Each entry here is to be restated word for word.

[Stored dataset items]
:::
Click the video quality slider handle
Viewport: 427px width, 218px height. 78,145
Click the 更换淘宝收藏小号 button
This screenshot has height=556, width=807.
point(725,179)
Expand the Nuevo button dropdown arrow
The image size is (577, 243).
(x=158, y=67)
:::
### ANSWER SPACE
Click the video quality slider handle
Viewport: 427px width, 218px height. 78,145
Click the 更换淘宝收藏小号 button
This screenshot has height=556, width=807.
point(725,179)
Expand the Nuevo button dropdown arrow
The image size is (577, 243).
(x=158, y=67)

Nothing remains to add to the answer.